COMPITI DA SVOLGERE:
**A)** Stampa il brano del testo su Robert Johnson da "Quel viso segnato" a "1926, Paramount 12373.".
**B)** Rispondi alle domande seguenti basandoti sul testo su Robert Johnson.
(i) Di che cosa è vestito Robert Johnson nell'unica foto che si conosca?
(ii) In quale albergo si trova la stanza in cui avrebbe celebrato il rito?
(iii) Quale editore ha pubblicato il volume di Lawrence Levine citato nella nota (2)?
**C)** Prosegui il testo su Robert Johnson a partire dal punto in cui si interrompe.

ESTRATTO:

<<<<

Nell’unica foto che si conosca, Robert Johnson, elusivo miraggio vestito di un elegantissimo gessato, mostra in volto un’appena accennata smorfia di riso; inchino ammiccante verso l’obbiettivo che è il ghigno fidente di colui che a pochi mesi da quello scatto si sarebbe ricongiunto con Legba.(76)



Quel viso segnato dallo sberleffo, sembra comunicare la serena consapevolezza che la musica del rito che avrebbe celebrato in una delle stanze dell’Hotel Gunther, poi stigmatizzata sul disco Vocalion Crossroad Blues, non avrebbe mai smesso di riecheggiare.

Luca Bragalini


NOTE

(1) Willie The Lion Smith, Music on My Mind: The Memoirs of an American Pianist, Da Capo Press, New York 1978, pp.25-26.
(2) Lawrence Levine, Black Culture and Black Consciousness, Oxford University Press, Oxford, 1978, p.183.
(3) Chock House Blues, inciso a Chicago il maggio o giugno 1926, Paramount 12373.

>>>>

DATI REGISTRATI:
<<<<

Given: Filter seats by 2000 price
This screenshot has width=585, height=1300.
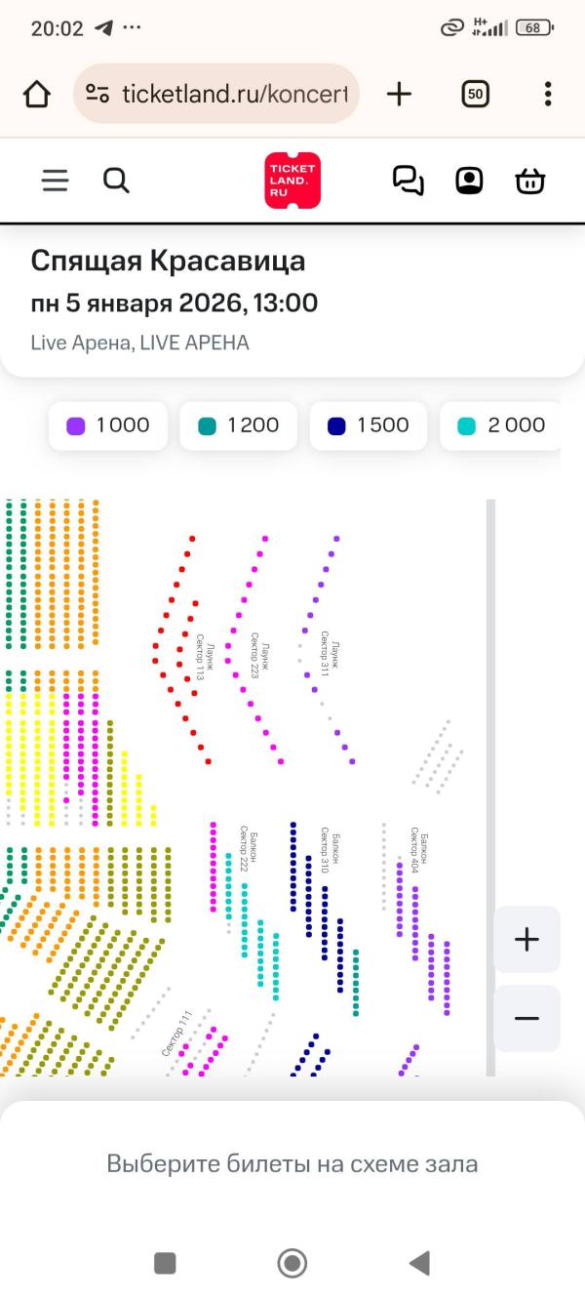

>>>>

RISPOSTE ATTESE:
**A)**
Quel viso segnato dallo sberleffo, sembra comunicare la serena consapevolezza che la musica del rito che avrebbe celebrato in una delle stanze dell’Hotel Gunther, poi stigmatizzata sul disco Vocalion Crossroad Blues, non avrebbe mai smesso di riecheggiare.

Luca Bragalini


NOTE

(1) Willie The Lion Smith, Music on My Mind: The Memoirs of an American Pianist, Da Capo Press, New York 1978, pp.25-26.
(2) Lawrence Levine, Black Culture and Black Consciousness, Oxford University Press, Oxford, 1978, p.183.
(3) Chock House Blues, inciso a Chicago il maggio o giugno 1926, Paramount 12373.

**B)**
(i) Di un elegantissimo gessato.
(ii) Nell'Hotel Gunther.
(iii) Oxford University Press.

**C)**
(4) Le case discografiche, Paramount in testa, caldeggiavano le incisioni di spiritual da parte di bluesman soprattutto dopo il successo raggiunto intorno al 1927-28 dal guitar evangelist Blind Willie Johnson; tuttavia per non offendere la religiosa comunità nera i discografici facevano registrare i musicisti sotto pseudonimi che molto ingegnosamente ne celavano l’identità. Blind Lemon Jefferson divenne Deacon L.J. Bates, Charlie Patton registrò col nome Elder J.J. Hadley, Barbecue Bob si trasformò in Robert Hicks. Particolarmente riusciti i mascheramenti di Brownie McGhee in Brother George e della blueswoman Memphis Minnie in Gospel Minnie. Eccellente la raccolta Gospel Vol.3- Guitar Evangelists & Bluesman/ 1927-1944 dell’etichetta francese Frémeaux & Associés- FA 044, che raccoglie in un doppio cd le incisioni più significative dei guitar evangelist e dei bluesman che hanno inciso al servizio del Signore.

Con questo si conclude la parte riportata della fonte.